Pull each line containing "computer" from the data.

## [THE RECORDS]
▬▬▬▬▬▬
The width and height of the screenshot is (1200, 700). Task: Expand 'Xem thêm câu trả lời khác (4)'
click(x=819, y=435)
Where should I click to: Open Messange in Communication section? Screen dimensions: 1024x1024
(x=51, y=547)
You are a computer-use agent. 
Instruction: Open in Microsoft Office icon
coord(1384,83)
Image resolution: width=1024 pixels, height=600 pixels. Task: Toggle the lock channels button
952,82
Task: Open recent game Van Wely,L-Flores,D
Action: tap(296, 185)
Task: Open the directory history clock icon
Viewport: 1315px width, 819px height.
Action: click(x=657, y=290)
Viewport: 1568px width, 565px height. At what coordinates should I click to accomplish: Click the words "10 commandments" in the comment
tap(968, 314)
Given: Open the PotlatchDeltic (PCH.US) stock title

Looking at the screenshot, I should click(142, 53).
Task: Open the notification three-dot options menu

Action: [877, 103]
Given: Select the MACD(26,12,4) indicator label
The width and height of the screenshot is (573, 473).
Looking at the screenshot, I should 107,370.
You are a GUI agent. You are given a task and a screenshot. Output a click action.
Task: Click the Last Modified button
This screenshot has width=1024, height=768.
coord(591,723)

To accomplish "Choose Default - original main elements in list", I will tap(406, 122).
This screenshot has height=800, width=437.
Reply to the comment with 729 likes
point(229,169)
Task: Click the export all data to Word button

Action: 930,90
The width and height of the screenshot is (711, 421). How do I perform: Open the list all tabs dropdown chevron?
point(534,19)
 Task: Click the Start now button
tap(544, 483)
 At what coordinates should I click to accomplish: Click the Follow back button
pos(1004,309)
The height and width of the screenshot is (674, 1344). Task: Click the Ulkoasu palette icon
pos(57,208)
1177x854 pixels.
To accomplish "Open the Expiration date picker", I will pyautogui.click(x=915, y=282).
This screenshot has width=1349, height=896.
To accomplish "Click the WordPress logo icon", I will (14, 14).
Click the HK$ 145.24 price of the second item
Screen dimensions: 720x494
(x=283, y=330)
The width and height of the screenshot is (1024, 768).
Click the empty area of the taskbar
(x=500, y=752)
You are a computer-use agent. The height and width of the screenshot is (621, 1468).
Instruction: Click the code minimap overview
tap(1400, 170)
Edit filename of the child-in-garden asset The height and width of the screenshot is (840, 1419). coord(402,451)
▬▬▬▬▬▬
## [EXERCISE RESULT]
You are a computer-use agent. 
You are a computer-use agent. The height and width of the screenshot is (621, 1468).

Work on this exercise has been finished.